A split-type computer includes typically a host, a keyboard and a panel having a display function. In a mode where the panel is used, a battery is adopted to supply power to a panel subsystem. The capacity of the battery in the panel is limited due to a super slim and light structural dimension and design of the panel. A wireless display function, as the most power consuming function in the panel, occupies 45% of overall power consumption of the panel. In order to provide a sufficiently long battery lifetime, it is required to manage and control the power consumption of the panel. It is necessary to reduce the power consumption of the wireless display function.
The existing wireless display techniques, such as UWB, WIFI, Wireless HDMI and WHDI, are all designed for high definition (720p/1080p) wireless projection applications. Because these techniques support pictures of high resolution (1920*1080) and high frame transmission rate (30 fps or 60 fps), the wireless transmission maintains at a high data rate (100 Mbps-3.5 Gbps), resulting in a high transmission/reception power consumption (˜4.5 W@1080p/30 fps) in the wireless display function. Additionally, the existing wireless display techniques are designed for home high definition TV play applications. They operate in a real-time screen copy mode where a content currently displayed on the screen is captured and transmitted all the time without saving the power consumption. In a software-based compression, coding and transmission scheme in a WIFI display technique as an example, data compression is required, which increases a CPU load and significantly increases both a system power consumption at a transmitter and a decoding power consumption at a receiver and is thus undesirable for power-saving. Further, this technique has high requirements on system hardware at the transmitter (it requires at least a dual-core CPU at 1.6 GHz). The compression and decompression will cause a system latency of at least 100 ms and are not suitable for application scenarios having high real-time requirements (e.g., games). Although a high compression rate can reduce power consumption, it will result in a worse image quality and is thus not suitable for high definition applications. Without distinguishing usage scenarios and applications, it is not possible to effectively reduce the average power consumption during actual usage.

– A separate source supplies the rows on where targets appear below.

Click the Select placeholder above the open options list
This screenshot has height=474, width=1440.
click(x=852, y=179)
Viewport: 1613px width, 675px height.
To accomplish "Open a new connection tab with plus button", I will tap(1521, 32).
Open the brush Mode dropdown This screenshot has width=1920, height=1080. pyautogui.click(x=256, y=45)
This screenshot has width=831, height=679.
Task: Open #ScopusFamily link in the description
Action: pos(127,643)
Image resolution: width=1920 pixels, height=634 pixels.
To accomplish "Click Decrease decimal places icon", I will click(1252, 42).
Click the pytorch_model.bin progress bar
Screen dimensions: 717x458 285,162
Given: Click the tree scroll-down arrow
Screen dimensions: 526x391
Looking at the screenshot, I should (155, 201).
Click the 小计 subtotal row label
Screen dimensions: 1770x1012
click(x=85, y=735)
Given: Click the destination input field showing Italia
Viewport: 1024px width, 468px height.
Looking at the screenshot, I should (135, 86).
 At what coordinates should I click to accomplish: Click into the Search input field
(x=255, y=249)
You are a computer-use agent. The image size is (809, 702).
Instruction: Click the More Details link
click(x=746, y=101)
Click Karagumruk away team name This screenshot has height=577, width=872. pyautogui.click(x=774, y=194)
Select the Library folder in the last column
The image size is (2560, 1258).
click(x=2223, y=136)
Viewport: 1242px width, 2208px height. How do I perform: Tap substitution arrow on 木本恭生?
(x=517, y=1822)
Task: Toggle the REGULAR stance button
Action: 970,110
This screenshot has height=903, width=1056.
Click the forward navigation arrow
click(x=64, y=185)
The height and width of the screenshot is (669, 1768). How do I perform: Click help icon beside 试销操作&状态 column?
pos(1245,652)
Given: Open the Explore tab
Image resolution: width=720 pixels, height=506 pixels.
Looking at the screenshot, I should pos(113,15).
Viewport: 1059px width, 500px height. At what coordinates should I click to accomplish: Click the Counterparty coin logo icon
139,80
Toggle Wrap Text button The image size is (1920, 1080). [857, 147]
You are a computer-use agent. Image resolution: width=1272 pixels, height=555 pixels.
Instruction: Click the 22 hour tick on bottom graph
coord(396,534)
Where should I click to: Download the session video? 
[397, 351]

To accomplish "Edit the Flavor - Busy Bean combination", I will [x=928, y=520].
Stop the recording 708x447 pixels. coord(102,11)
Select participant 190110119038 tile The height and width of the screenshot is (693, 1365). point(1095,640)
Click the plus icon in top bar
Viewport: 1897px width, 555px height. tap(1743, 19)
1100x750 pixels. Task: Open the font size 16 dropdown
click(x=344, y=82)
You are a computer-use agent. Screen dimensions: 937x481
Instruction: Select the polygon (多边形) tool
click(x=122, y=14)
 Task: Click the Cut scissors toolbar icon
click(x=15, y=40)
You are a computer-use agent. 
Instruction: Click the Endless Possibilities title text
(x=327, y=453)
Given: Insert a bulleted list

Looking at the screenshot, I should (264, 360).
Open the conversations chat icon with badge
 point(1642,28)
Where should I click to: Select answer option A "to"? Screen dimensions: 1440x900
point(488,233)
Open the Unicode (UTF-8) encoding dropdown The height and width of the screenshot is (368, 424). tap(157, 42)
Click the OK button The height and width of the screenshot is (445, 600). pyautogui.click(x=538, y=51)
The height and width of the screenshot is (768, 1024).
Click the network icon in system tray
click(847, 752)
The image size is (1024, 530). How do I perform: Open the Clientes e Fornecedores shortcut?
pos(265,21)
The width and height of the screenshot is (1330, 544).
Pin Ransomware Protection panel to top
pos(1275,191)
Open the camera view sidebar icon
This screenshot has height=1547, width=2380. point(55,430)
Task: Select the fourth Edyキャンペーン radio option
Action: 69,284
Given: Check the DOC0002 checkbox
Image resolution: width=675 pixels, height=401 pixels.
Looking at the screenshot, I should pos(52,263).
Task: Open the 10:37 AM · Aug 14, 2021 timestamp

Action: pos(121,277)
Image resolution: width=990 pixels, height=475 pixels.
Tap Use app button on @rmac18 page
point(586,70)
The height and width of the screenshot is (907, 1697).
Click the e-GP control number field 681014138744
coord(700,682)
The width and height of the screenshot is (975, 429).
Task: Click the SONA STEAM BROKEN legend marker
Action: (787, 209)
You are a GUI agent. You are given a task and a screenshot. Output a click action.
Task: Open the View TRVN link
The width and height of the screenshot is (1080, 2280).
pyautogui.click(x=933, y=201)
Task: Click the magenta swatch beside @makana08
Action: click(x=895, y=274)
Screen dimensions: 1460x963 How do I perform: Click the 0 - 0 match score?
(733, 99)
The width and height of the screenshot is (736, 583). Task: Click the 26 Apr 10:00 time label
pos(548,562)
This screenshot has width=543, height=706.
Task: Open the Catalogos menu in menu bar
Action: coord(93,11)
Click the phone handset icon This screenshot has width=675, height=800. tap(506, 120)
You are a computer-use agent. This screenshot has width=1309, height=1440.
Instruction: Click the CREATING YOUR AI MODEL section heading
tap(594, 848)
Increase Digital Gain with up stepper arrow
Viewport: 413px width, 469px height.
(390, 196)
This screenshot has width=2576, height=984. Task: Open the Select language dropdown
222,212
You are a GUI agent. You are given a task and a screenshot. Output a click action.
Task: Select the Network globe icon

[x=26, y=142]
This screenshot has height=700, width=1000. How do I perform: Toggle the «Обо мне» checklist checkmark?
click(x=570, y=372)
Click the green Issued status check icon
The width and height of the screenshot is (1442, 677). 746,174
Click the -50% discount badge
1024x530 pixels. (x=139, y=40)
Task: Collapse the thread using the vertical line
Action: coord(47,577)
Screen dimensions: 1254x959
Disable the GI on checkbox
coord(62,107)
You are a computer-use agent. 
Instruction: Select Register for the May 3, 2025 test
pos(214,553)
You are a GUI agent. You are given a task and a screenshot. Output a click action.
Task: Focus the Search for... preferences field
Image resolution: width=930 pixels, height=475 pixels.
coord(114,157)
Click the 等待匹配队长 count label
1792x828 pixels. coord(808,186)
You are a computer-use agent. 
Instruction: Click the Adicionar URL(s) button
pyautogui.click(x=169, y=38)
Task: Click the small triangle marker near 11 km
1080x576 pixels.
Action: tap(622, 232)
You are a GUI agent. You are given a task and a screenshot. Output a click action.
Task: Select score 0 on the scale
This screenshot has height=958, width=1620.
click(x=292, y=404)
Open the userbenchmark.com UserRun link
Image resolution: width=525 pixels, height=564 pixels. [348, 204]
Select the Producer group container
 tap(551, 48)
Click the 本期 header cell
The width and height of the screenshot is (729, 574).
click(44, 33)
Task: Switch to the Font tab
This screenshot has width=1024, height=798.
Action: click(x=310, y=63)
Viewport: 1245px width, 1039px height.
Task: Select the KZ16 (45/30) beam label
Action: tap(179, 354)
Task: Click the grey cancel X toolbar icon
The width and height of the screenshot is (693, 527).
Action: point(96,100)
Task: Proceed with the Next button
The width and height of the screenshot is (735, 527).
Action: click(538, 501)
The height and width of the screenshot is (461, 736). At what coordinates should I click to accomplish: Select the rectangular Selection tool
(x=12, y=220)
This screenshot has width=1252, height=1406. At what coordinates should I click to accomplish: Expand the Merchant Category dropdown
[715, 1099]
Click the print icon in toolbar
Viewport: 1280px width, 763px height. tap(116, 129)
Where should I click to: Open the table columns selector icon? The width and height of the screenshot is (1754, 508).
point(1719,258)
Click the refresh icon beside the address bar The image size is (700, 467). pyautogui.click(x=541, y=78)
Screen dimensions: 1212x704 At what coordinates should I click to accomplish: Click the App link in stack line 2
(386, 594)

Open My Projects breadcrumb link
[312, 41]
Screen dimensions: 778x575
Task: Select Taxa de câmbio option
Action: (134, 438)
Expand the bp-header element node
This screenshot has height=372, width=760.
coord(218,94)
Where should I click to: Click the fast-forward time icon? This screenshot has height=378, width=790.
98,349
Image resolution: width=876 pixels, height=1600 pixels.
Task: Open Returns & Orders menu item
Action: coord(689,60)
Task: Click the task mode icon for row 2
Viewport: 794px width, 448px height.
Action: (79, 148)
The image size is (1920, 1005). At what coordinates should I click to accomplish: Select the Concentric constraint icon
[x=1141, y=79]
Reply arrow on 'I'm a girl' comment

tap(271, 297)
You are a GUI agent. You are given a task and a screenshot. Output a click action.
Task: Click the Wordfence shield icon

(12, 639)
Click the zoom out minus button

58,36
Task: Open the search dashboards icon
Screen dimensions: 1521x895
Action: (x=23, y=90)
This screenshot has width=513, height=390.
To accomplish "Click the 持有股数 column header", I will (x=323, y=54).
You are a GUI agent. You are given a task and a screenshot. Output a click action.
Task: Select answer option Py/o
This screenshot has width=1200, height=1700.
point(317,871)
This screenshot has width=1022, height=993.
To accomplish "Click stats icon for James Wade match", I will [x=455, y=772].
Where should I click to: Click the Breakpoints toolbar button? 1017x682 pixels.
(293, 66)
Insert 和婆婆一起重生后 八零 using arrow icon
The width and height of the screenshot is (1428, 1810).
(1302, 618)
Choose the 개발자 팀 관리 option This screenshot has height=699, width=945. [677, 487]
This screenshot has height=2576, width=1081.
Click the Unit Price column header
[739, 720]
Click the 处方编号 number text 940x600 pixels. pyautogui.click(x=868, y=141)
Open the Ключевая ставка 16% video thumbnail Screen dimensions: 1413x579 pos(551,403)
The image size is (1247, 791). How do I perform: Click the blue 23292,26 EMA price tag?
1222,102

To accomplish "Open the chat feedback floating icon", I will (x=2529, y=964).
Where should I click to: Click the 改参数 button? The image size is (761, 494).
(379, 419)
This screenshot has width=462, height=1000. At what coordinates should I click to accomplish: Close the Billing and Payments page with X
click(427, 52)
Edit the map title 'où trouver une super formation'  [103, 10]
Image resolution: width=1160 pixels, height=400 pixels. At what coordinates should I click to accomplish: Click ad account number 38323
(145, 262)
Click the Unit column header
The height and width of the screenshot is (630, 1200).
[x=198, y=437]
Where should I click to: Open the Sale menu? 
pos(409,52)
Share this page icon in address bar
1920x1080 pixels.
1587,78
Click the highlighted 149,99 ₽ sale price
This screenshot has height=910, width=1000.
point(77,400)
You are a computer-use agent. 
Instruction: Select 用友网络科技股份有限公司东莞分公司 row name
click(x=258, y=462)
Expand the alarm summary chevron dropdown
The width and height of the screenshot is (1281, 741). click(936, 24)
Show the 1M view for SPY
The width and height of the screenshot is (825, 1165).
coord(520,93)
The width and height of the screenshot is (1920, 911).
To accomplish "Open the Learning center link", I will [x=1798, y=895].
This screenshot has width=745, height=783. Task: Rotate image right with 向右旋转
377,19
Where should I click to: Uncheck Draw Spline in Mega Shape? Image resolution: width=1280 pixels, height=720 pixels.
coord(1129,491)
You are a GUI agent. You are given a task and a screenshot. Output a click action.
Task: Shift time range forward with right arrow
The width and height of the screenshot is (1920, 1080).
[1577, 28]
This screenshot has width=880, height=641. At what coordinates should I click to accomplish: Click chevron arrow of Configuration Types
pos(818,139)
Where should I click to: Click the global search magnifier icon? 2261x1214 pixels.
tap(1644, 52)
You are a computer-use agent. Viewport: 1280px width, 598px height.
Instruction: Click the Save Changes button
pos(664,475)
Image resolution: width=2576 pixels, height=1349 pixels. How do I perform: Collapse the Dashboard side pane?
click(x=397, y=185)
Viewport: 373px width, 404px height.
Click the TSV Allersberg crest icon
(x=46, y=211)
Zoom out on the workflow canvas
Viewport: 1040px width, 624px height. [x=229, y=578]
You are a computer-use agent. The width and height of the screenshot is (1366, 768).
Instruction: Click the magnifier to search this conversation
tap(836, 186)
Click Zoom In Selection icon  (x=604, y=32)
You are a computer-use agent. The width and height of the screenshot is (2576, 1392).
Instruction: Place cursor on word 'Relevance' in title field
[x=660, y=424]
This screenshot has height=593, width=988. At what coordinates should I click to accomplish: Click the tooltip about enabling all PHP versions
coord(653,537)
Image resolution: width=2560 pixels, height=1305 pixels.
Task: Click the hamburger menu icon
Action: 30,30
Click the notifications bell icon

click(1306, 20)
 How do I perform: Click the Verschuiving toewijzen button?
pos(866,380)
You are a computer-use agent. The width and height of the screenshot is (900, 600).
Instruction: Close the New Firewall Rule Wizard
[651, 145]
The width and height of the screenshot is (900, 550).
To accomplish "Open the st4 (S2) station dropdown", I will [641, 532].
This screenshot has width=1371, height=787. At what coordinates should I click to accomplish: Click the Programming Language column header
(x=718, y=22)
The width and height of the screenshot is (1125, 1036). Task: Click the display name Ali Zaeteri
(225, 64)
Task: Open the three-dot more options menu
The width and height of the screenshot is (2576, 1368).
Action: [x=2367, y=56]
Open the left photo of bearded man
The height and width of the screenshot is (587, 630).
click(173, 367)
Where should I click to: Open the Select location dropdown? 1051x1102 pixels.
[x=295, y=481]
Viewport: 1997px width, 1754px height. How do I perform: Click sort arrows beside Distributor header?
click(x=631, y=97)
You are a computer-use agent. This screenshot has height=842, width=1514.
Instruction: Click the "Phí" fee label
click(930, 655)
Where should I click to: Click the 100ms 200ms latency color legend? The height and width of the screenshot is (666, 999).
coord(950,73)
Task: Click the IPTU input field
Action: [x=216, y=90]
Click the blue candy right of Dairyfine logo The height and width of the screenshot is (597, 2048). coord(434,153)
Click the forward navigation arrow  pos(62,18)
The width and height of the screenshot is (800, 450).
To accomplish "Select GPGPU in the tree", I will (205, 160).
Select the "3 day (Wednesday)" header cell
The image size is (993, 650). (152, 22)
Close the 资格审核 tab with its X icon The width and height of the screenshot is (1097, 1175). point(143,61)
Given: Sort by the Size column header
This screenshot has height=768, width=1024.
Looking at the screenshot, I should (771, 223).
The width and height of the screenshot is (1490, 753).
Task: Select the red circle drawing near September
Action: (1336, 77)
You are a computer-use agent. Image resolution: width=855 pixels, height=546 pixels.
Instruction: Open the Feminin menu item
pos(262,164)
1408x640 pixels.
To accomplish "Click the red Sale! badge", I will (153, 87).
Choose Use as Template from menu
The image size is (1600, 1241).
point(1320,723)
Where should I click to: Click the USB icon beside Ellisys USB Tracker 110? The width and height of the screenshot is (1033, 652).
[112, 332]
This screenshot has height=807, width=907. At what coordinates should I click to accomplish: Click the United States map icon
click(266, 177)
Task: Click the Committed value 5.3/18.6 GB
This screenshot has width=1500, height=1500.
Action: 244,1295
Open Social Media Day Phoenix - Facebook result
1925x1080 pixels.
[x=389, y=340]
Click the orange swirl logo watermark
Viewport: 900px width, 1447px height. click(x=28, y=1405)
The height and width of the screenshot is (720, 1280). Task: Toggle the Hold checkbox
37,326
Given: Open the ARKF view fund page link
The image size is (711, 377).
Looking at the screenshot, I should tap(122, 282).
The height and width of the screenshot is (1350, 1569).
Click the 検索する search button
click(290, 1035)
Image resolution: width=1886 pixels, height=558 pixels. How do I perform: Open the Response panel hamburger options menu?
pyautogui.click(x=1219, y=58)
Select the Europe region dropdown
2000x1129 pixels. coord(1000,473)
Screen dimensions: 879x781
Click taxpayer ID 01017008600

Further, in the prior art, buffers are incorporated at the transmitter and the receiver, which increases hardware costs. In the high definition display techniques, it is required to support high data rates. When there are many frames to be effectively buffered and a capacity of 2 Mb is required for buffering one frame, a large buffer will be necessary. Multi-frame buffering tends to introduce a large latency in a game for example and is not suitable for scenarios having high real-time requirements. In most of the existing wireless display techniques, a dumping scheme is used where each received frame will be transmitted, without considering any power management.
Therefore, the following defect in the prior art haven been found. Because the existing wireless display function supports pictures of high definition and high frame transmission rate, the wireless transmission needs to maintain at a high data rate, resulting in high power consumption in data transmission and reception. The prior art fails to consider how to save the power consumption.